▶ **Exercise prompt**: Reproduce verbatim the data starting with the line that contains "Task: Toggle shuffle mode" and going on through the line that contains "Task: Click the help", with both of those lines included. Omit the pictures from your output.

- - -

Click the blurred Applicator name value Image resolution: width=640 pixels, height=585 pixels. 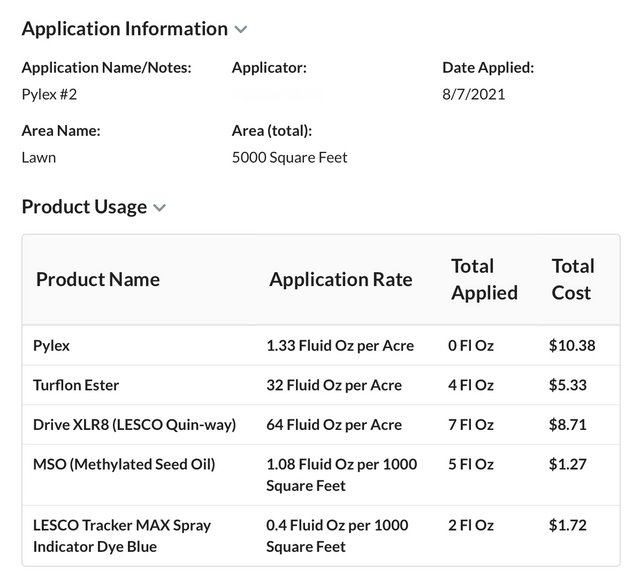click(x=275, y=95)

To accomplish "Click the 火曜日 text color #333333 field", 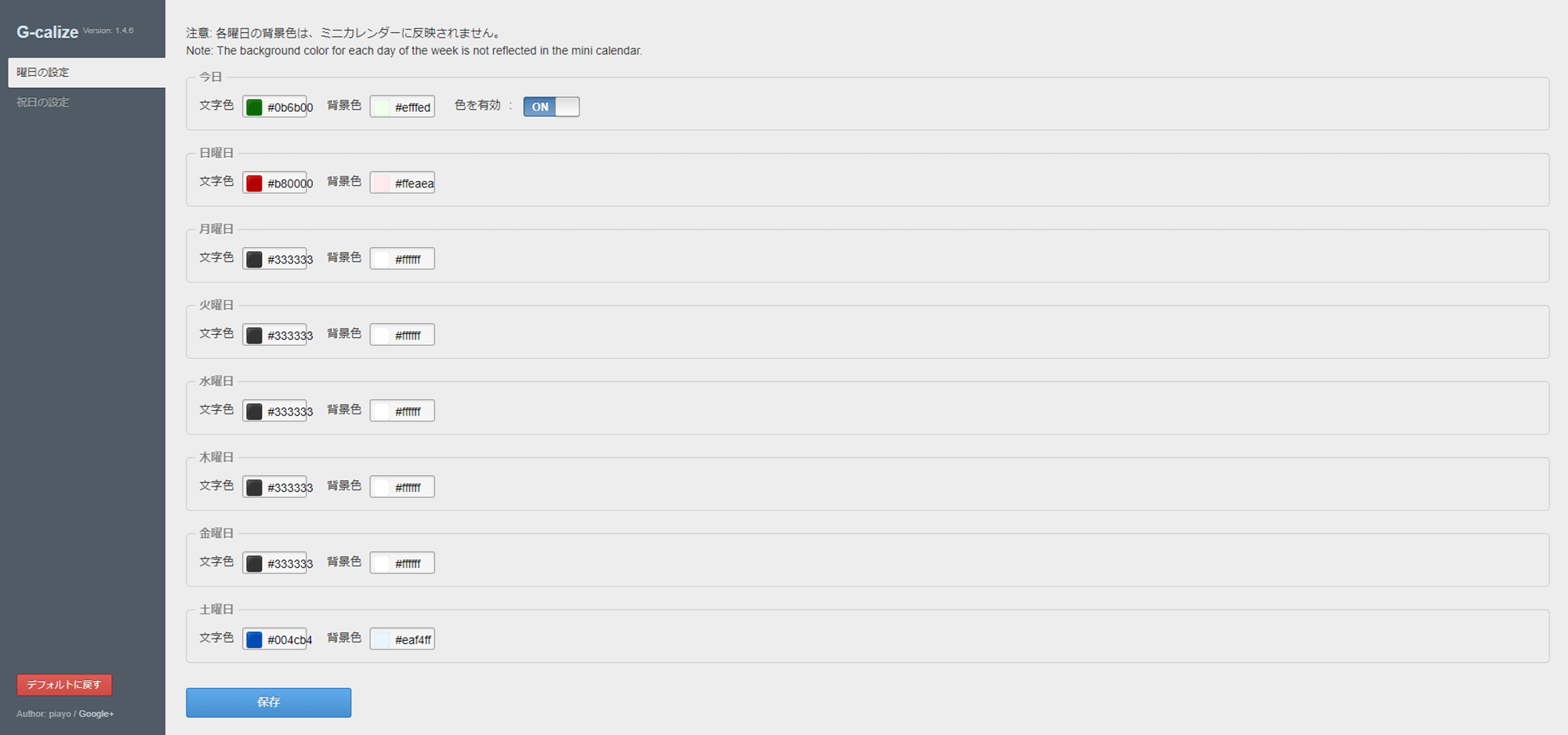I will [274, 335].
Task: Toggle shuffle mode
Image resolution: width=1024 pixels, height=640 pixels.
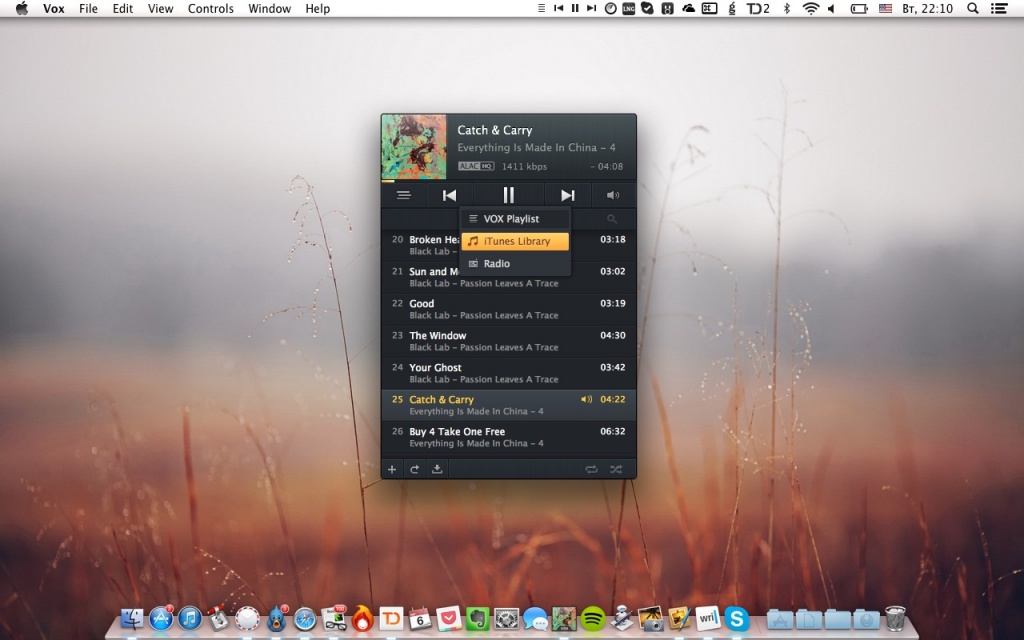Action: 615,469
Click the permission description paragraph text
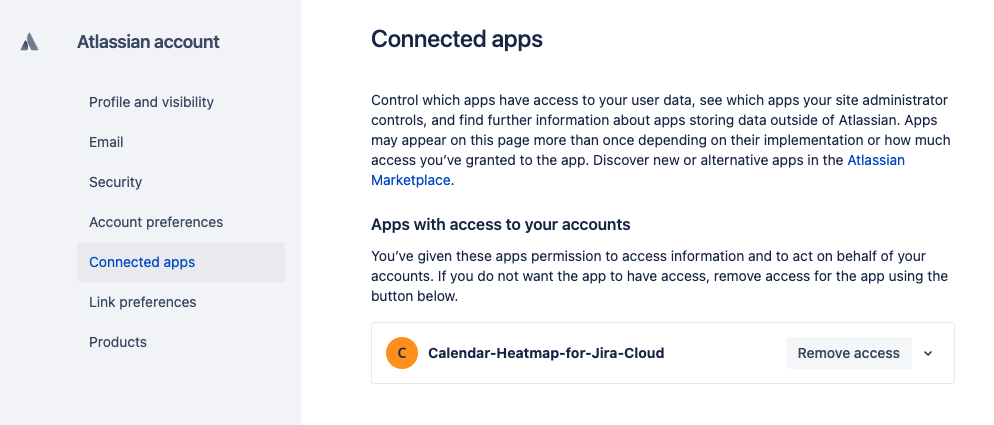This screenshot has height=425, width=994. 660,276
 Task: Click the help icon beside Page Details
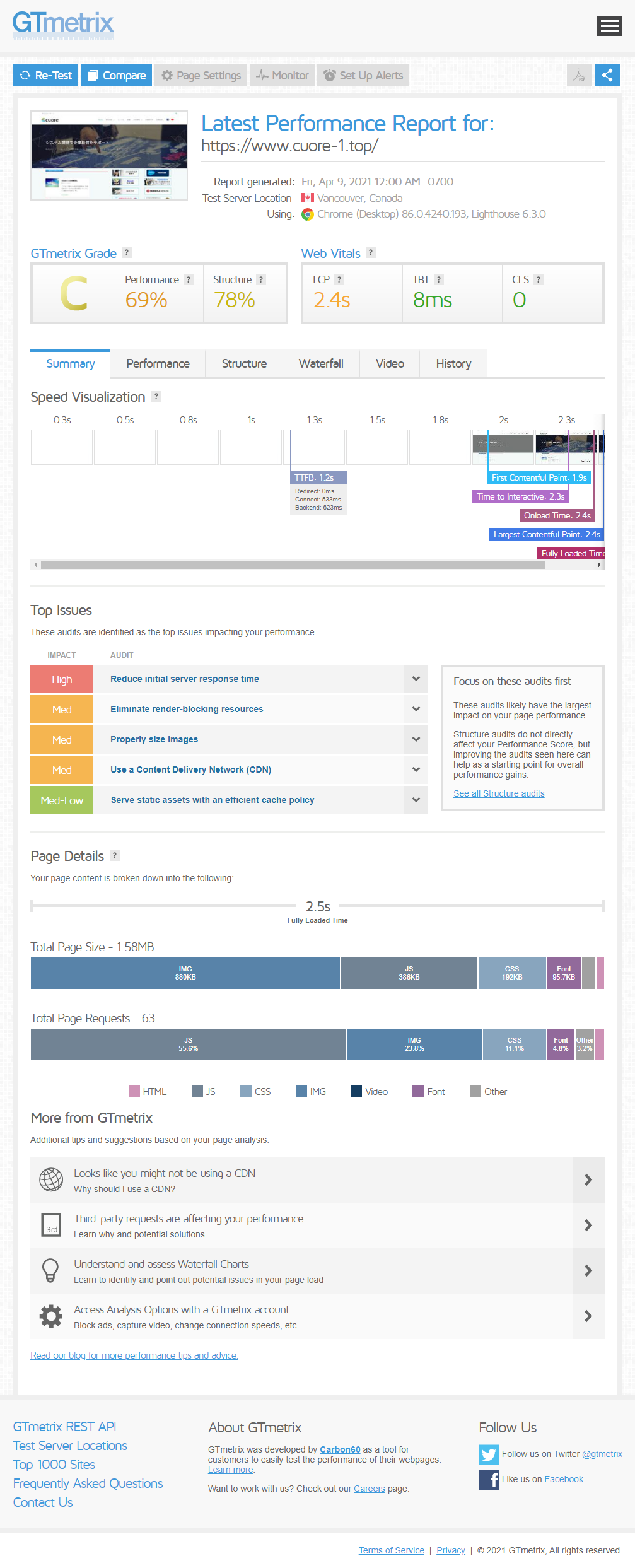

- - -

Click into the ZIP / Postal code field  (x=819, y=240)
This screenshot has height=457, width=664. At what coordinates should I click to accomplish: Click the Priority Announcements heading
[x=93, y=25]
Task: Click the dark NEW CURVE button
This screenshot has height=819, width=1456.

- - -

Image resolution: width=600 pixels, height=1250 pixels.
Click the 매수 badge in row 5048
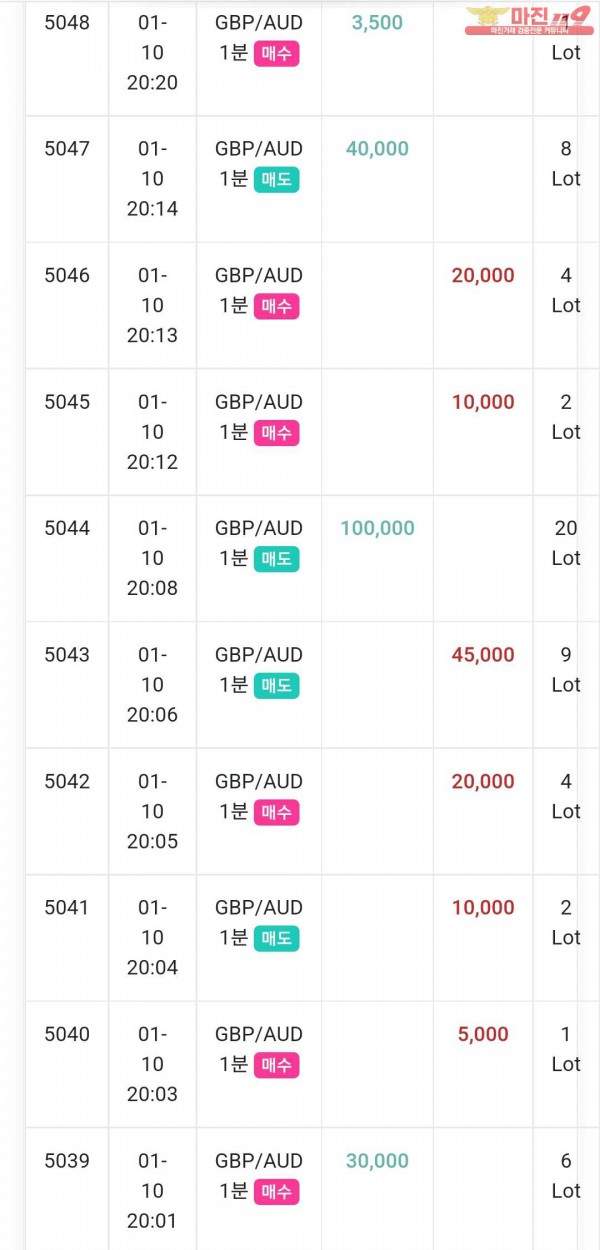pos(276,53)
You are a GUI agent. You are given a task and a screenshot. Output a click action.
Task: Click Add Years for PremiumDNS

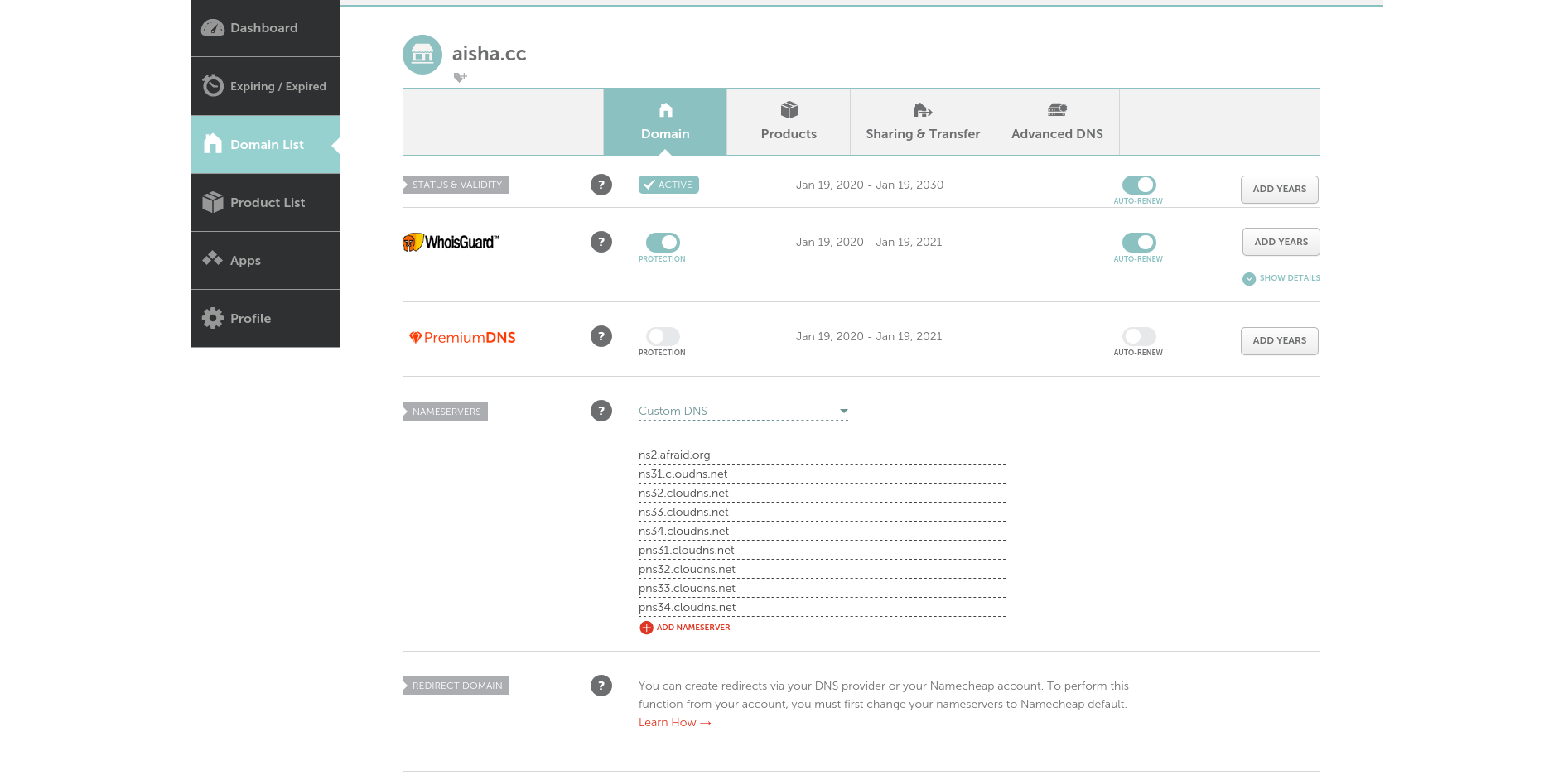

- - -

▶ **Exercise answer**:
Task: Toggle shuffle mode
Image resolution: width=1024 pixels, height=640 pixels.
Action: 615,469
Click the permission description paragraph text
This screenshot has height=425, width=994. 660,276
 Task: Click the help icon beside Page Details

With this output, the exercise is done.